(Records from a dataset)
--------------------------------

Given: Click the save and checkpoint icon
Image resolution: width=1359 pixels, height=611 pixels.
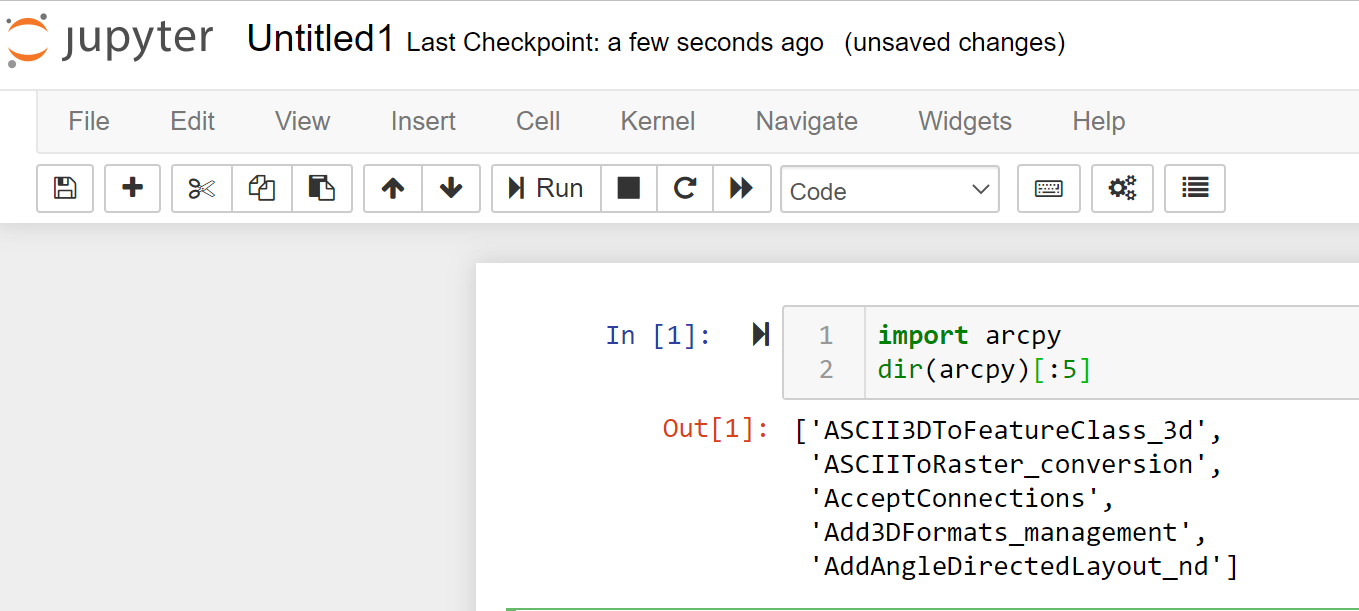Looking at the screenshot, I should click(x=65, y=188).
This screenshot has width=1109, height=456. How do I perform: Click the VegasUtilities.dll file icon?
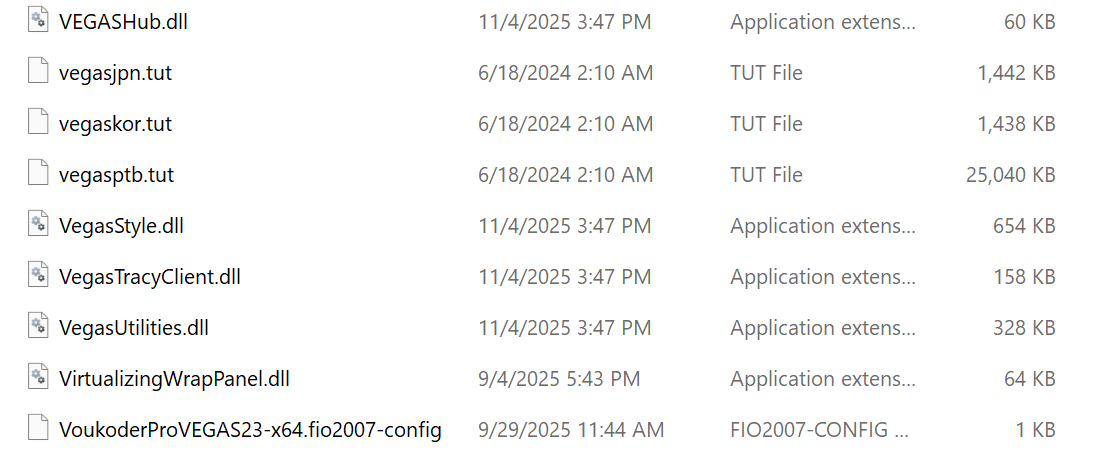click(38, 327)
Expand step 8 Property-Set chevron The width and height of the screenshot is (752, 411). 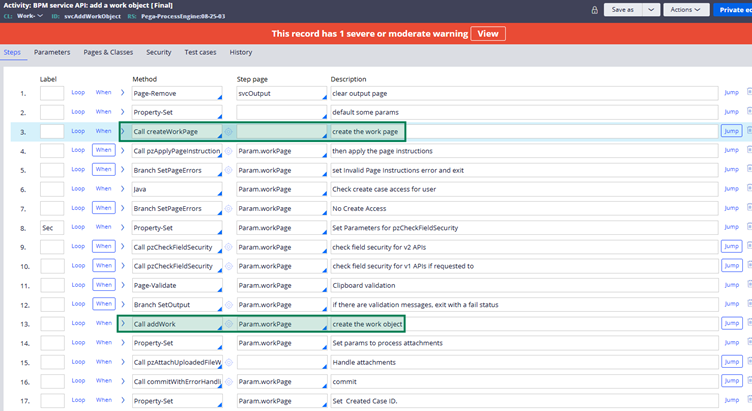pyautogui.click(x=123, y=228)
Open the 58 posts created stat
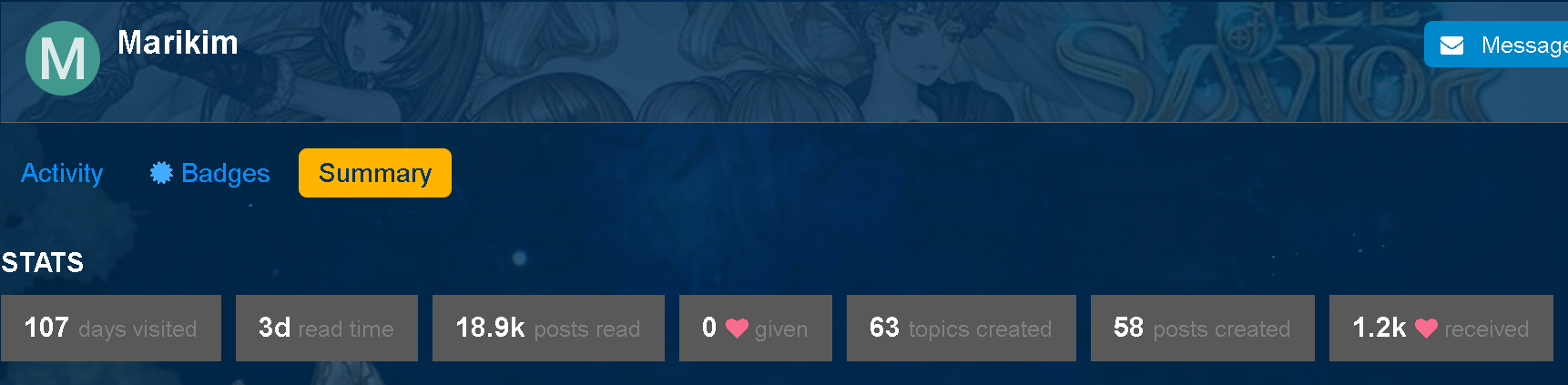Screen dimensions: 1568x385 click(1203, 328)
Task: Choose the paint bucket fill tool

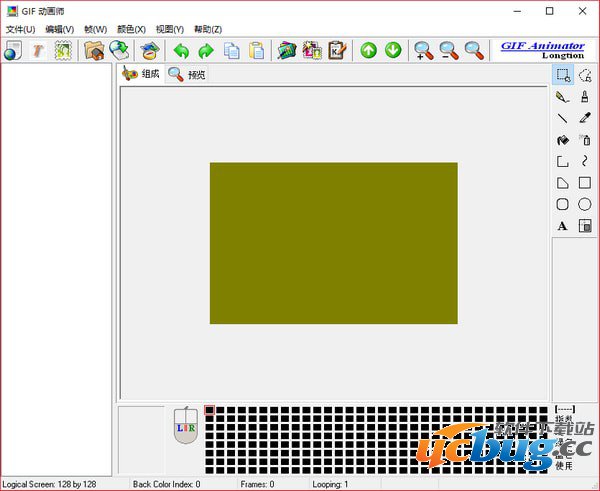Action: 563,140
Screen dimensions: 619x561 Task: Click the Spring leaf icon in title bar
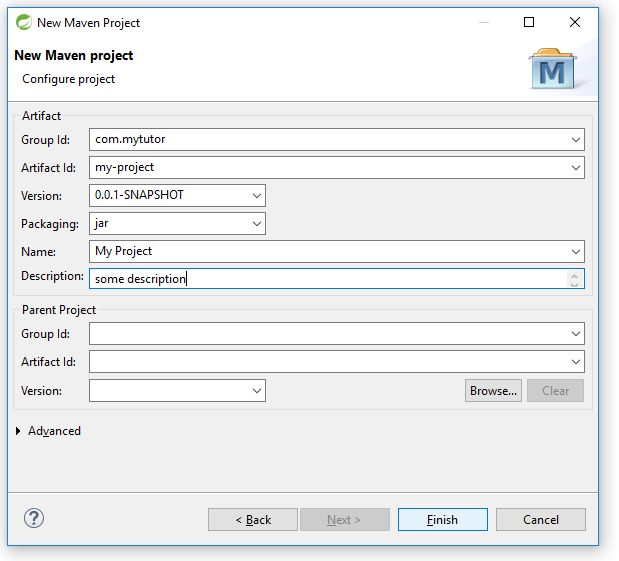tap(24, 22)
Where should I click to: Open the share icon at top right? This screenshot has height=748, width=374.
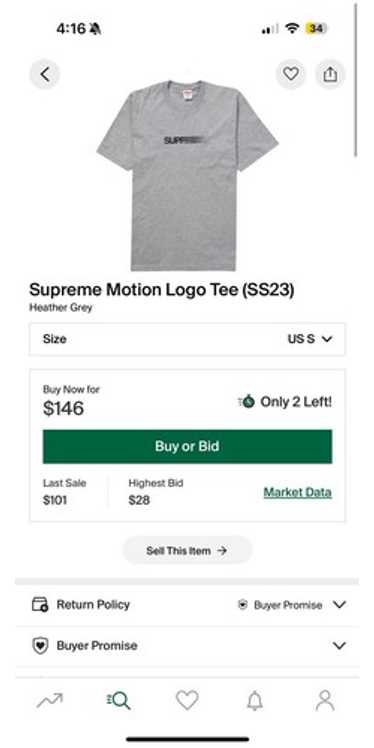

--------------------------------

* [EXERCISE DIRECTIONS]
Each line from the one with "Screen dimensions: 619x561" through the final line of the records must be copied exactly, with no pictures and no additional lines.

* [WRITTEN SOLUTION]
Screen dimensions: 619x561 Task: Click the Spring leaf icon in title bar
tap(24, 22)
Where should I click to: Open the share icon at top right? This screenshot has height=748, width=374.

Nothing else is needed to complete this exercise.